This article was originally written and posted by Swati Khandelwal for The Hacker News on December 12, 2017.
Even after so many efforts by Google like launching bug bounty program and preventing apps from using Android accessibility services, malicious applications somehow manage to get into Play Store and infect people with malicious software. The same happened once again when security researchers discovered at least 85 applications in Google Play Store that were designed to steal credentials from users of Russian-based social network VK.com and were successfully downloaded millions of times. The most popular of all masqueraded as a gaming app with more than a million downloads. When this app was initially submitted in March 2017, it was just a gaming app without any malicious code, according to a blog post published Tuesday by Kaspersky Lab.
However, after waiting for more than seven months, the malicious actors behind the app updated it with information-stealing capabilities in October 2017. Besides this gaming app, the Kaspersky researchers found 84 such apps on Google Play Store—most of them were uploaded to the Play Store in October 2017 and stealing credentials for VK.com users. Other popular apps that were highly popular among users include seven apps with between 10,000 and 100,000 installations, nine with between 1,000 and 10,000 installations, and rest of all had fewer than 1,000 installations.
Here's How Cyber Criminals Steal Your Account Credentials:
The apps used an official SDK for VK.com but slightly modified it with malicious JavaScript code in an effort to steal users' credentials from the standard login page of VK and pass them back to the apps. Since these apps looked like they came from VK.com – for listening to music or for monitoring user page visits, requiring a user to login into his/her account through a standard login page did not look suspicious at all. The stolen credentials were then encrypted and uploaded to a remote server controlled by the attackers.

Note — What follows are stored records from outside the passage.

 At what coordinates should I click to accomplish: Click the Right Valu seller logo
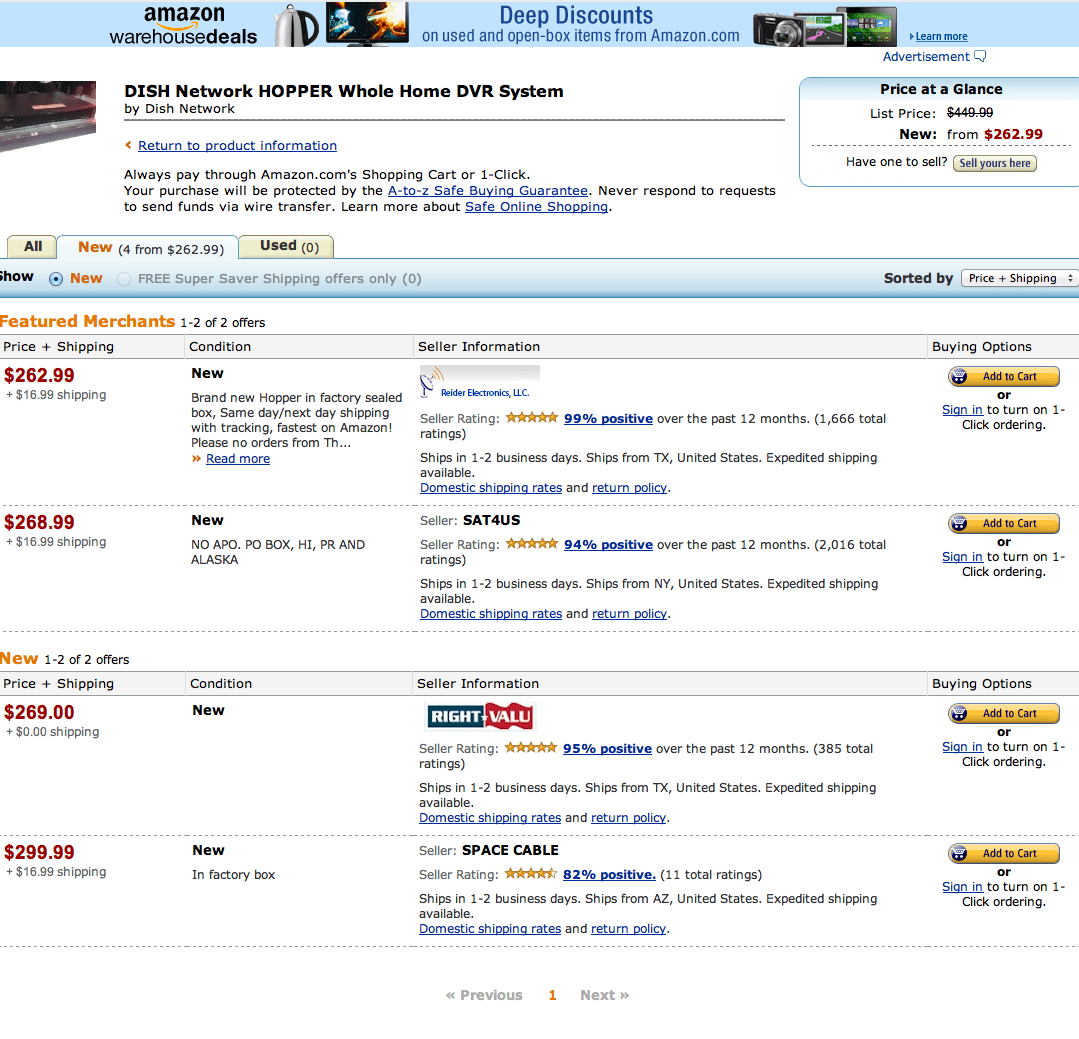pyautogui.click(x=479, y=716)
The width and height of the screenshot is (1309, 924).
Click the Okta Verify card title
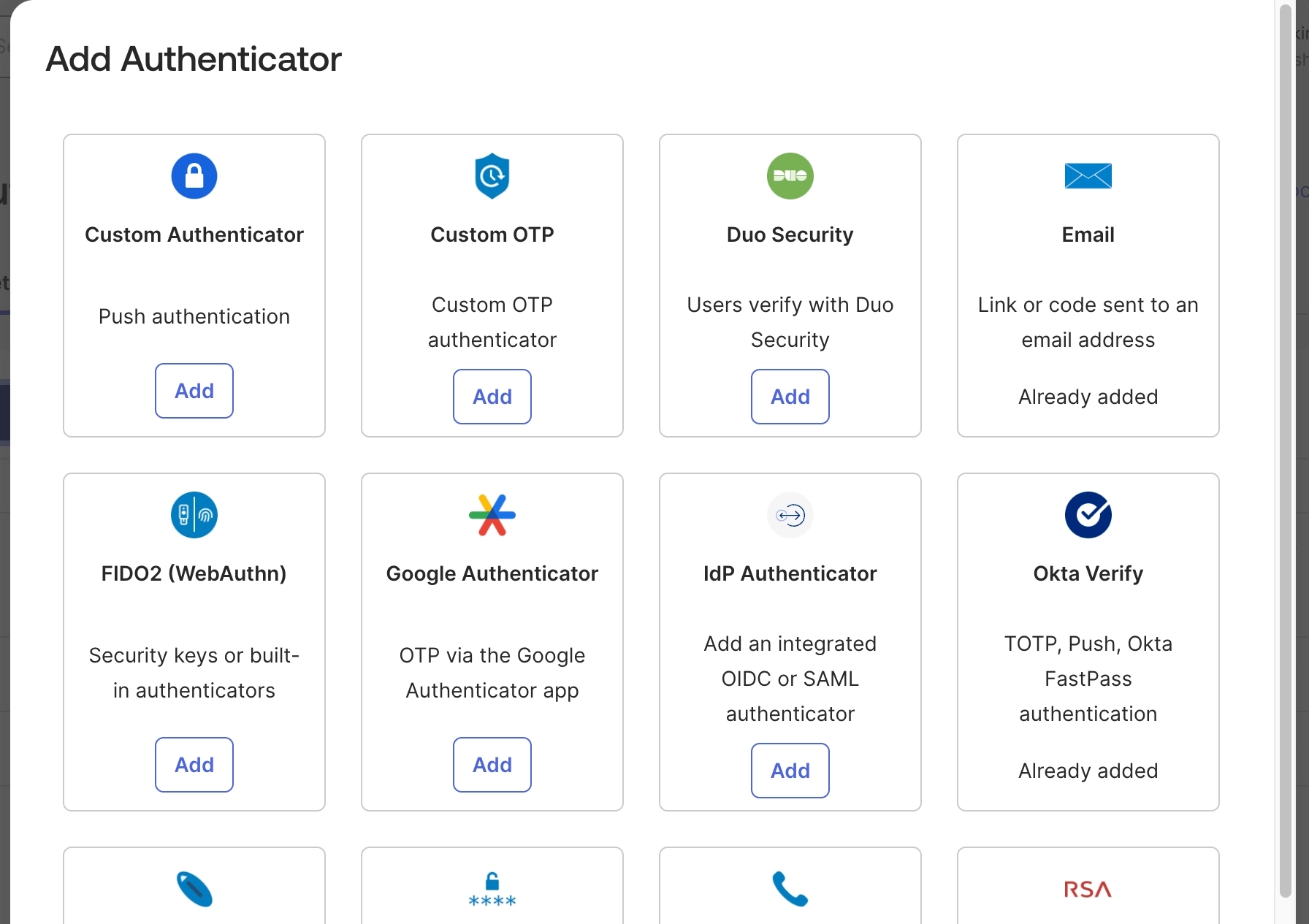click(1088, 573)
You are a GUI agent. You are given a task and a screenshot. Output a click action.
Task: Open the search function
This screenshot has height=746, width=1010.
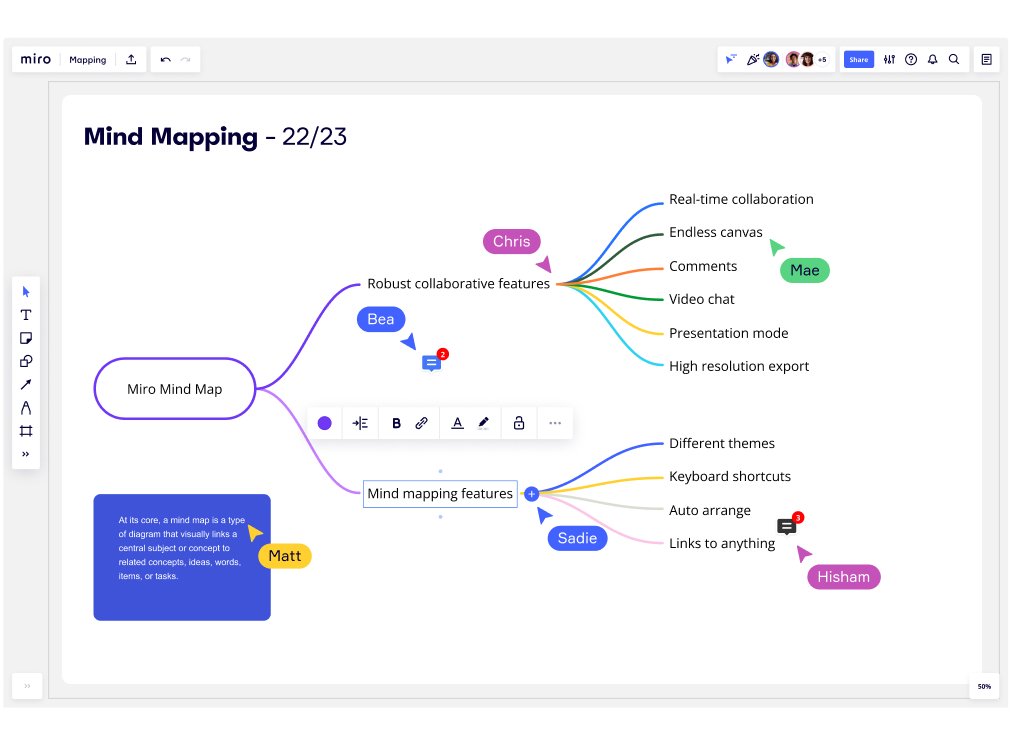tap(954, 59)
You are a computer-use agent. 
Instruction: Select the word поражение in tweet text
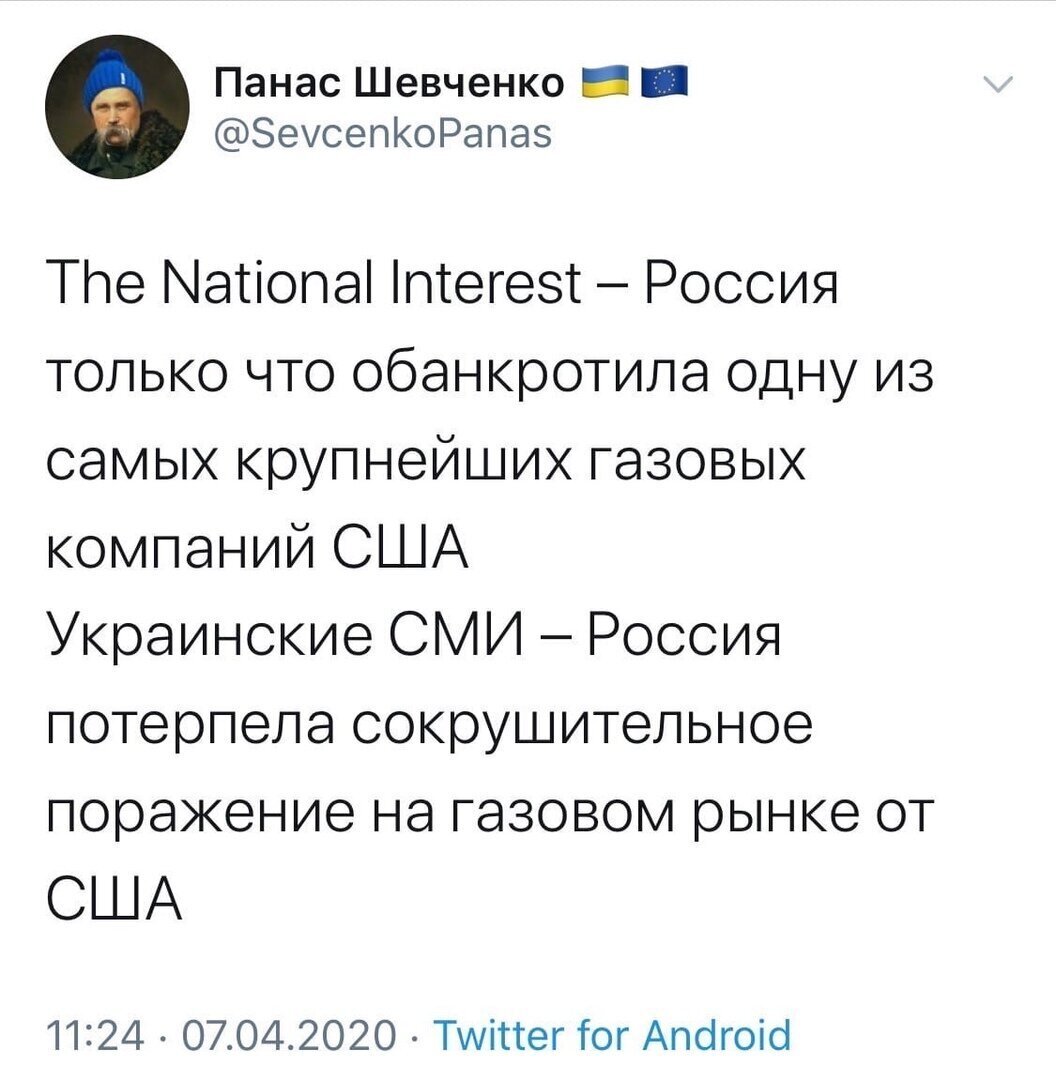pyautogui.click(x=201, y=813)
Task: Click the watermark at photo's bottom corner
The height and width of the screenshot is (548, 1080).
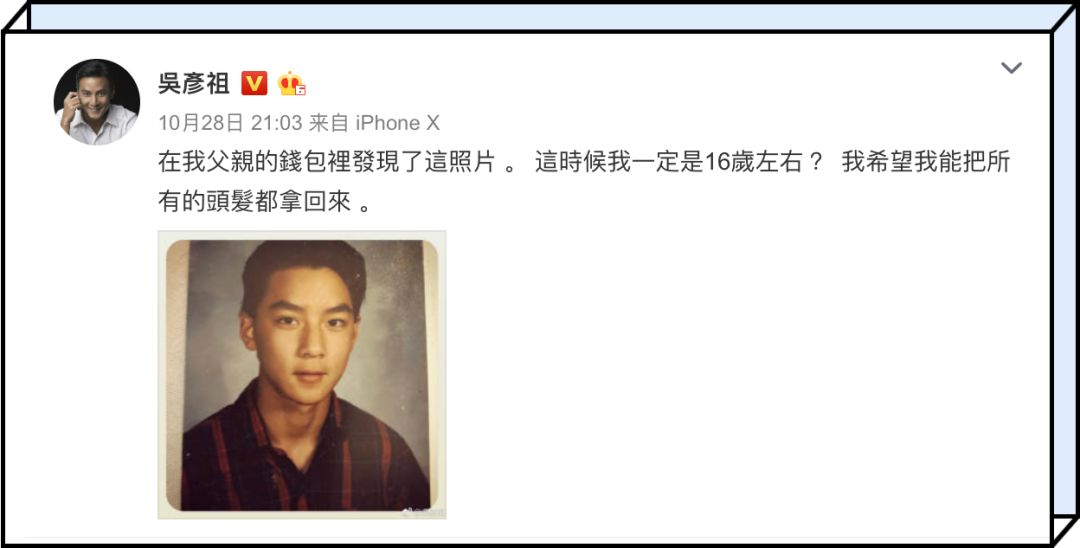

"The interesting thing is that although most of these malicious apps had a described functionality, a few of them were slightly different—they also used malicious JS code from the OnPageFinished method, but not only for extracting credentials but for uploading them too," Kaspersky said.
Researchers believe that the cybercriminals use stolen credentials mostly for promoting groups in VK.com, by silently adding users to promote various groups and increase their popularity by doing so, since they received complaints from some infected users that their accounts had been silently added to unknown groups. The cybercriminals behind these apps had been publishing their malicious apps on the Play Store for more than two years, so all they had to do is modify their apps to evade detection.
Since VK.com is popular mostly among users in CIS countries, the malicious apps were targeting Russian, Ukrainian, Kazakh, Armenian, Azerbaijani, Romanian, Belarusian, Kyrgyz, Tajik, and Uzbek users. The apps did so by first checking the device language and asked for login credentials from users with one of the above-mentioned languages. In addition, researchers also noted that they found several other apps on Google Play Store that were submitted by the same cyber criminals and published as unofficial clients for the popular messaging app Telegram. "These apps were not only masquerading as Telegram apps, they were actually built using an open source Telegram SDK and work almost like every other such app," the researchers said, adding that these apps also add infected users to promoted groups/chats based on a list received from their server.
How to Protect Your Device From Such Malicious Apps
All the apps, including the credential-stealing apps (detected as Trojan-PSW.AndroidOS.MyVk.o) and malicious Telegram clients (detected as not-a-virus:HEUR:RiskTool.AndroidOS.Hcatam.a), have since been removed by Google from the Play Store. However, those who have already installed one of the above apps on their mobile devices should make sure their devices have Google Play Protect enabled. Play Protect is Google's newly launched security feature that uses machine learning and app usage analysis to remove (uninstall) malicious apps from users Android smartphones to prevent further harm. Although it is a never-ending concern, the best way to protect yourself is always to be vigilant when downloading apps from Google's official Play Store, and always verify app permissions and reviews before you download one. Moreover, you are strongly advised to always keep a good antivirus app on your mobile device that can detect and block such malicious apps before they can infect your device, and always keep your device and apps up-to-date.